The timing is significant. Russia celebrates Victory Day on Saturday, marking the Soviet Union’s defeat of Nazi Germany in World War II. It’s one of Moscow’s most important national holidays, though this year’s festivities have been notably scaled back—no tanks, no missiles, no military equipment parade for the first time in decades. The war that was supposed to deliver Russia a quick victory has instead become a grinding, bloody stalemate.
But here’s what makes this deal remarkable. The ceasefire isn’t just symbolic—it includes a prisoner swap of 1,000 prisoners from each side. That’s 2,000 families who might see their loved ones again. When was the last time the so-called experts in Washington delivered results like that?
Trump made the request directly to both leaders, and both agreed. No endless diplomatic dance through third parties. No bureaucratic committees debating the wording of a statement. Just direct leadership producing tangible results.
Zelenskyy confirmed Ukraine’s participation on X, signaling that despite the obvious tensions and the ongoing conflict, both sides recognize something the permanent war caucus in D.C. refuses to accept: there will eventually need to be a negotiated settlement, and moments like this create the trust necessary to build toward one.
The foreign policy blob will downplay this, of course. They’ll note it’s only three days.

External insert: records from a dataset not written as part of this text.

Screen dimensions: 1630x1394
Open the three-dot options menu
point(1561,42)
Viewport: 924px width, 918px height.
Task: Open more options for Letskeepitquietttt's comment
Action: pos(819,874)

They’ll warn that Putin can’t be trusted. They’ll insist that anything short of total Ukrainian victory is surrender. But these are the same people who’ve been wrong about every major foreign policy decision for the last twenty years. They were wrong about Iraq, wrong about Afghanistan, wrong about Libya, and they’re wrong about how to end this conflict too.
What Trump understands—what he’s always understood—is that you don’t get peace by talking about it. You get peace by creating the conditions where both sides see continued conflict as more costly than compromise. This three-day pause won’t end the war. But it might be the first crack in the wall that’s been blocking any meaningful progress.
The prisoner exchange matters too. Those aren’t just numbers on a spreadsheet. They’re sons and fathers, brothers and husbands. Getting them home is the right thing to do, regardless of what the think tank crowd thinks about the optics.
Is this the breakthrough that leads to a lasting peace? Probably not immediately. But it’s more progress toward ending this war than the previous administration made in three years of throwing money and weapons at the problem while refusing to even consider what a negotiated end might look like.
Trump promised he would end wars, not start them. This ceasefire is a down payment on that promise. And it stands in stark contrast to the warmongers who seem to believe American interests are best served by endless proxy conflicts fought to the last Ukrainian.
Three days of peace isn’t victory. But it’s three more days of peace than we had yesterday. And in a world that desperately needs leaders who can actually deliver results, that’s worth recognizing.